Vulnerability in Kerberos Allows Elevation of Privilege
Recently, Microsoft has released a security update (MS14-068) for Windows Server. The patched vulnerability is in the Windows Kerberos Key Distribution Center (KDC), which generates the session tickets to identities within Active Directory while accessing the Domain’s resources. When clients request access to a resource, they contact the ticket-granting service in the target resource domain, present their TGT, and ask for a session ticket to the resource. This ticket is valid for the period of ‘Maximum lifetime for service ticket’ setting, as defined in the Kerberos policy of the domain (default is 10 hours).

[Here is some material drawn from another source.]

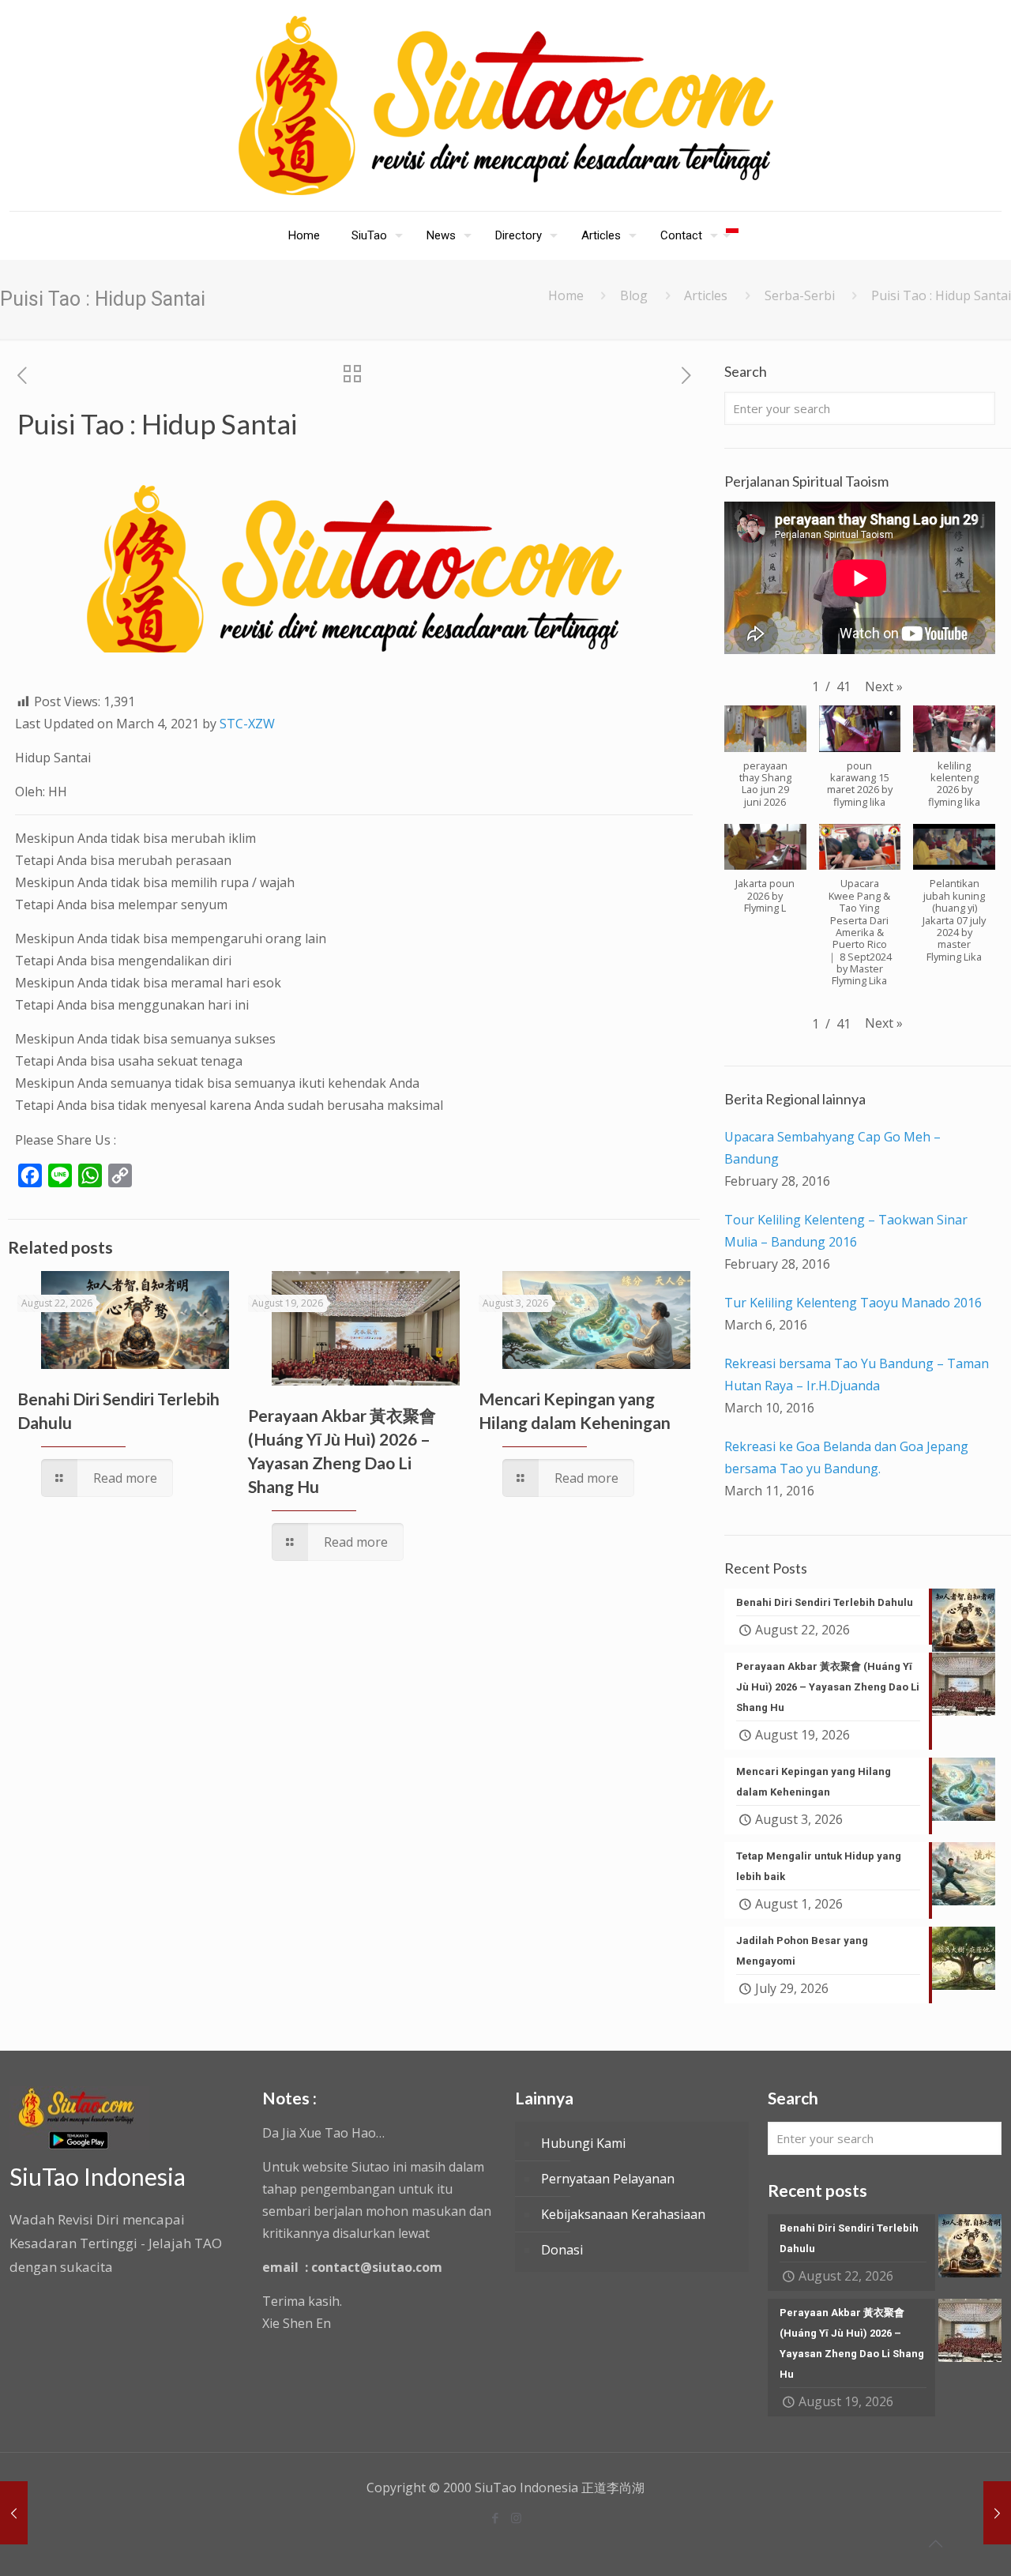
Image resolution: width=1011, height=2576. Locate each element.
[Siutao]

The vulnerability allows the attacker to elevate a standard (unprivileged) domain user account (validated domain account) to the level of ‘Domain Admins’ accounts by allowing remote authenticated domain users to obtain domain administrator privileges via a forged Kerberos session ticket containing a tempered PAC (Privilege Attribute Certificate) structure.
This update is rated as Critical for all supported editions of Microsoft Windows Server 2003 2012 R2 and is delivered to Windows Clients 7 SP1 8.1 as a preventative step (no security impact). Domain controllers that are configured to act as a Kerberos Key Distribution Center are primarily at risk. The update addresses the vulnerability by correcting signature verification behavior in Windows implementations of Kerberos.
The vulnerability was reported to Microsoft by the Qualcomm Information Security & Risk Management team.
This security vulnerability comes out just a week after another security vulnerability in Active Directory component (Microsoft Secure Channel Schannel) reported (MS14-066, CVE-2014-6321).